How are these even seen as competing services? I regularly see streamers upload their VODs to Youtube (sans muting to boot) for archiving and as a secondary revenue stream.
 
How are these even seen as competing services? I regularly see streamers upload their VODs to Youtube (sans muting to boot) for archiving and as a secondary revenue stream.

It's a successful online video service, and was expanding in archive streams at the same time YouTube wants to move more into live streaming. They were quickly going to end up as direct competitors.
 
Yup, started streaming on Twitch only a couple months ago and my one and only highlight is completely muted due to Windows Media Player running my usual playlist. I even list the artist and song in the fucking video!

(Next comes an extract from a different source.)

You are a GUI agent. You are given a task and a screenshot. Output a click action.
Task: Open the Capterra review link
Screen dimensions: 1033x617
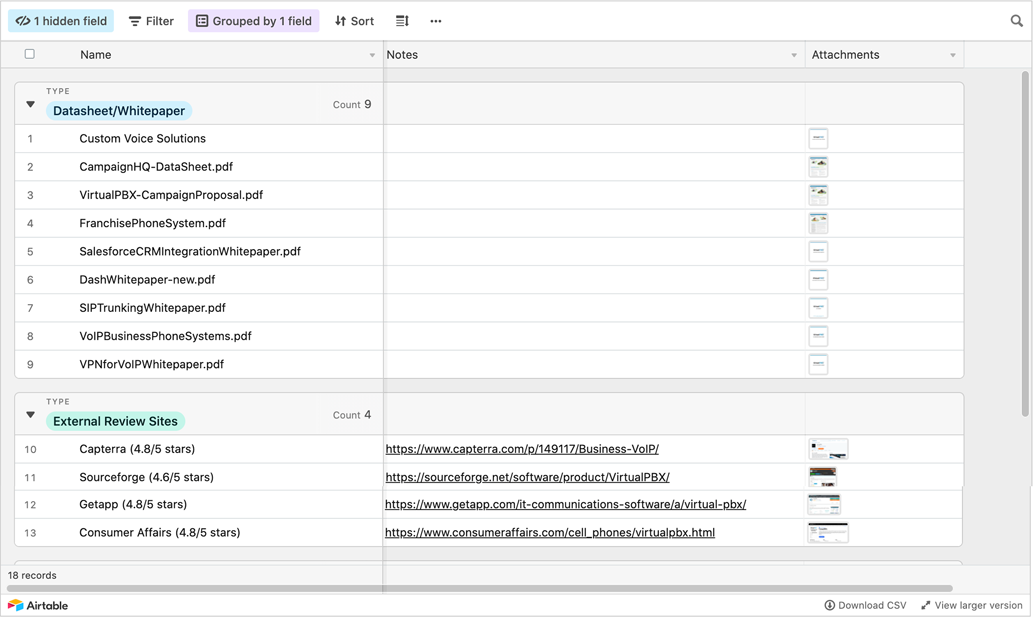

http://www.twitch.tv/icemarker/c/4764175

This. is. stupid. Copyright laws NEED to change to help entertainment mediums reach a better compromise between creators and users.
 
Exactly how is Twitch going to distinct unlicensed music to licensed music? Should there be a disclaimer at the beginning of the track by the artist 'I am Darude and I approve of UserX playing Sandstorm in this video with ID 45GB223XC"?
 
Exactly how is Twitch going to distinct unlicensed music to licensed music? Should there be a disclaimer at the beginning of the track by the artist 'I am Darude and I approve of UserX playing Sandstorm in this video with ID 45GB223XC"?

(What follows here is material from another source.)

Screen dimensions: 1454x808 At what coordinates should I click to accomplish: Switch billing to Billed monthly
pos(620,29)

Hold on let me contact Smash Mouth really quick and ask if I can have their music playing in the background on media player while laugh at how bad I beat this Priest on Hearthstone. I'm sure they'll get back to me real quick with a bunch of legal talk to which I can contact Twitch and get my appeal in, it'll only take like 2 months. Fair use in the broad term of art does not exist, right? All hail the "guilty until proven innocent" policy!
Not that I get any views anyways.

Sigh. Guess I'll have to find a way to play music on media player without it being picked up by OBS when I record or stream.
 
Finally looking through my friends Twitch where we'd all hangout and so far everything seems to work right. Nothing muted and all Nintendo games mostly. Though I can't seem to get the Jet Set Radio Future highlight to work though, same for one of the Katamari Damacy highlight videos and Katamari Damacy is like the most awesome one that just kept escalating into laughter.


Could just be me though. No idea. Twitch is saying "can't find this video" and stuff. Hope it is just me.

EDIT: Can't get the Pikmin 2 epilogue of the Submerged Castle to work either. Hmmm.